KANAL24, Jakarta – Pemerintah berusaha untuk mempertahankan kebijakan Indonesia terkait bahan mentah (DS 592) yang tengah digugat Uni Eropa di Organisasi Perdagangan Dunia (WTO). Sengketa ini mencuat setelah Uni Eropa meminta pembentukan Panel WTO pada 14 Januari 2021 untuk menyelesaikan kasus tersebut.
Menyikapi langkah Uni Eropa tersebut, Pemerintah Indonesia berpandangan Uni Eropa telah salah memahami dan mengartikan kebijakan Indonesia, meskipun hal tersebut telah disampaikan secara jelas saat proses konsultasi pada 2020 lalu.
Namun demikian, pemerintah menilai forum penyelesaian sengketa di WTO merupakan tempat yang tepat untuk menguji (exercising) kebijakan anggotanya apakah telah sesuai dengan prinsip-prinsip WTO.
“Indonesia siap mempertahankan posisinya di forum penyelesaian sengketa di WTO. Pemerintah bersama pihak terkait akan terus berkoordinasi untuk memastikan bahwa langkah dan upaya mendorong peningkatan nilai tambah dan daya saing nasional akan senantiasa menjadi agenda prioritas ke depan,” kata Menteri Perdagangan, Muhammad Lutfi dalam keterangan resminya yang dikirim ke redaksi, Jumat malam (16/1/2021).
Indonesia tidak keberatan dan siap berkolaborasi dengan Uni Eropa dalam menciptakan nilai tambah di sektor besi baja. Indonesia adalah penghasil besi baja kedua terbesar di dunia setelah Tiongkok. Pada Januari–November 2020, sektor besi baja merupakan penyumbang ekspor terbesar ke-3 setelah minyak kelapa sawit dan batu bara dengan nilai USD9,6 miliar. Ini adalah bagian dari transformasi Indonesia, yang semula merupakan negara penghasil barang mentah dan setengah jadi, kini menjadi penghasil barang industri dan industri berteknologi tinggi.

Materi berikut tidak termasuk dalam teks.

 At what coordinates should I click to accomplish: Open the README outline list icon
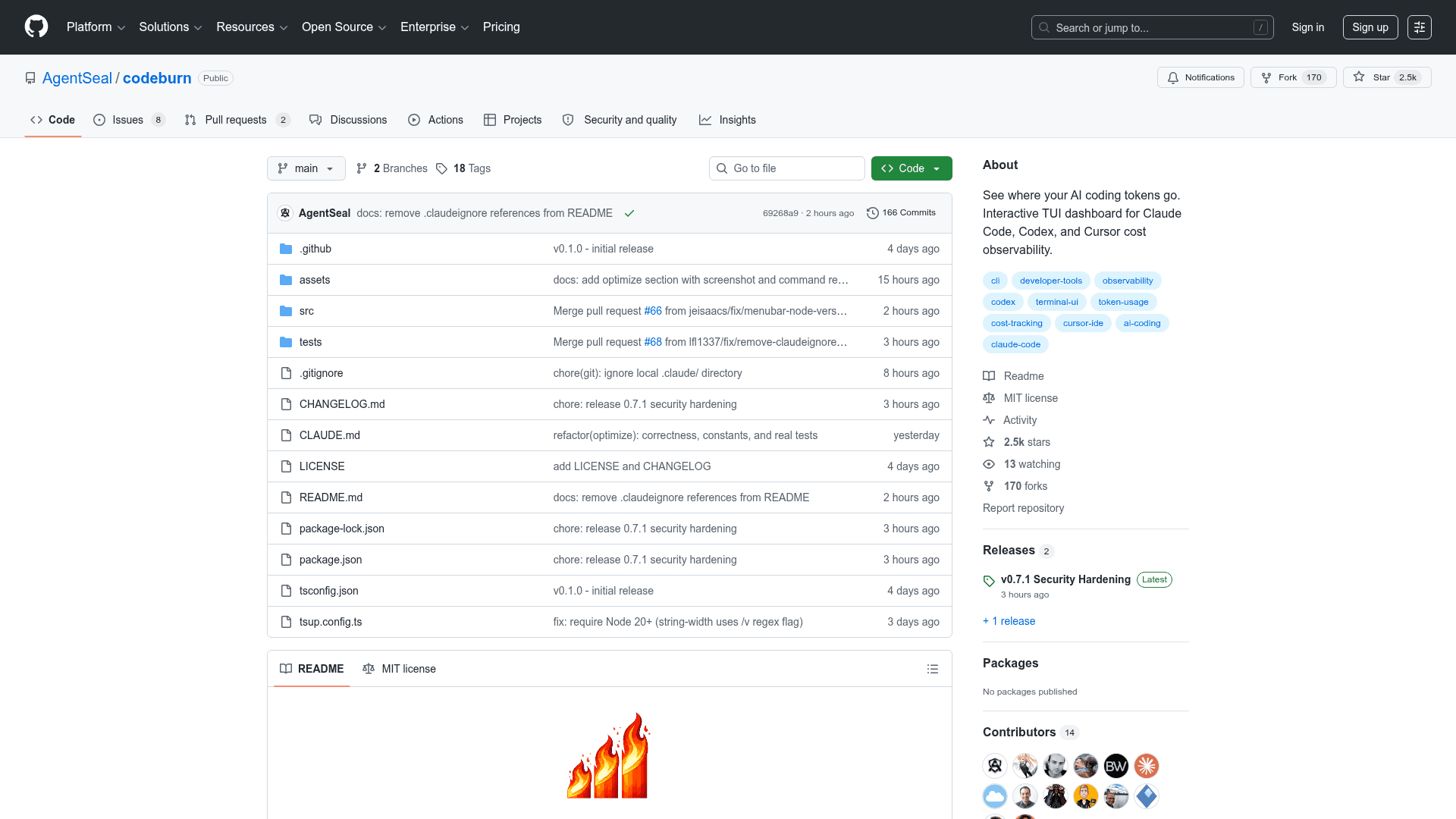coord(933,669)
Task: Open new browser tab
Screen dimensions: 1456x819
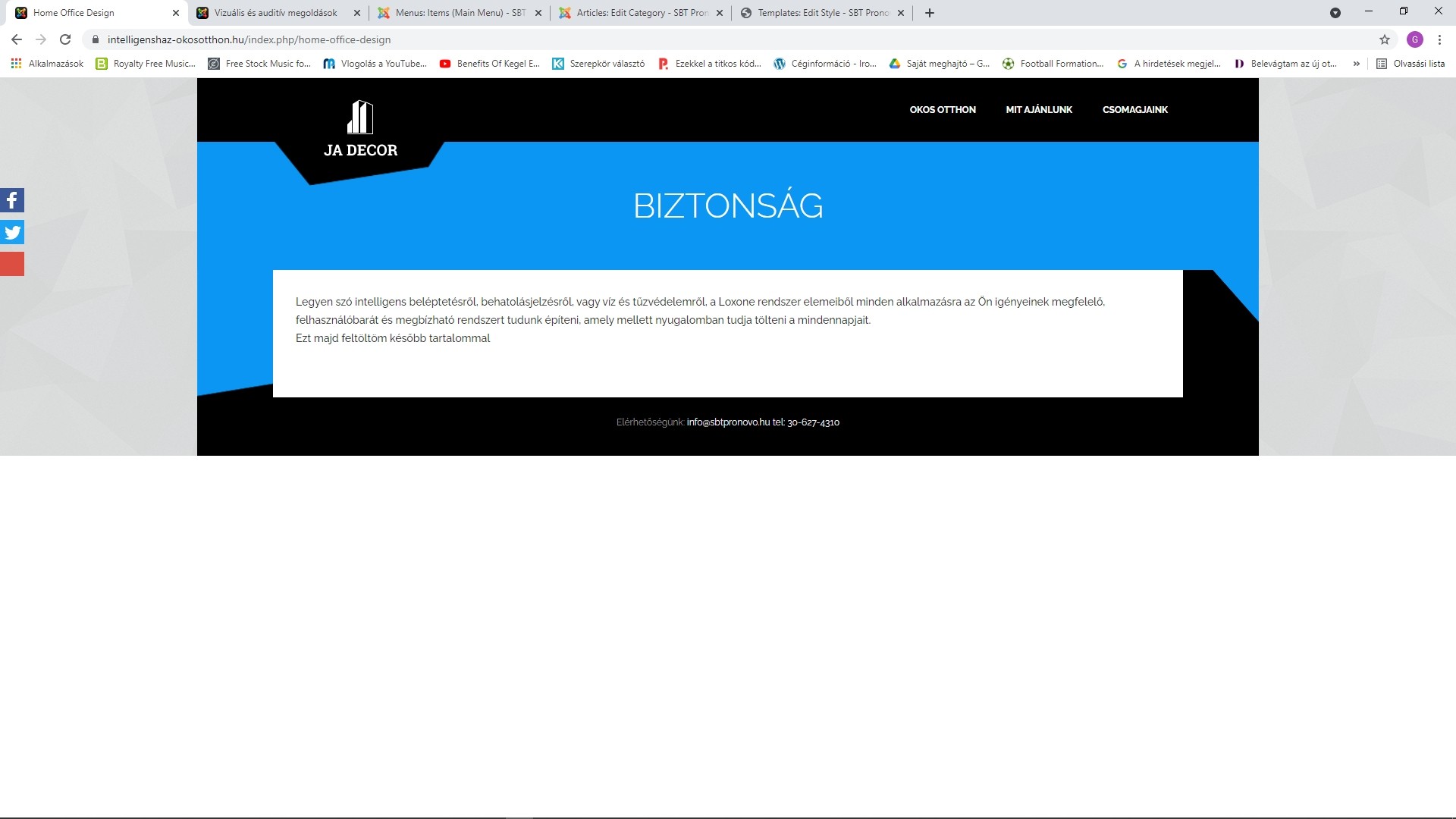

Pemerintah juga akan berupaya maksimal dalam mengawal proses litigasi untuk menyelesaikan kasus ini dan tetap membuka komunikasi lebih lanjut dengan Uni Eropa.
“Indonesia selalu siap berkonsultasi apabila Uni Eropa menginginkan adanya penjelasan lebih lanjut tentang kebijakan Indonesia, termasuk dalam kaitan pengelolaan sumber daya alam mineral,” lanjut Lutfi.
Pemerintah berkeyakinan kebijakan pengelolaan sumber daya mineral yang ditetapkan dalam legislasi dan peraturan perundang-undangan yang ada bertujuan untuk menjaga keberlanjutan sumber daya alam mineral (sustainability). Selain itu, juga dapat mendorong partisipasi Indonesia dalam rantai nilai global yang akan mendukung perekonomian nasional dan meningkatkan kesejahteraan masyarakat. Pada prinsipnya, Pemerintah berkeyakinan kebijakan yang dilakukan tersebut telah sesuai dengan komitmen ataupun prinsip-prinsip di tingkat internasional.
Terkait kasus sengketa DS 592, Uni Eropa sebelumnya mengajukan permintaan konsultasi pada 22 November 2019 sebagai respons diterapkannya larangan ekspor bijih nikel oleh Pemerintah Indonesia mulai 1 Januari 2020. Uni Eropa menilai kebijakan Pemerintah Indonesia tersebut melanggar sejumlah ketentuan WTO dan berdampak negatif pada daya saing industri baja di Uni Eropa. Permintaan pertemuan konsultasi Uni Eropa disetujui Indonesia pada 29 November 2019 dan pertemuan telah dilaksanakan pada 30 dan 31 Januari 2020.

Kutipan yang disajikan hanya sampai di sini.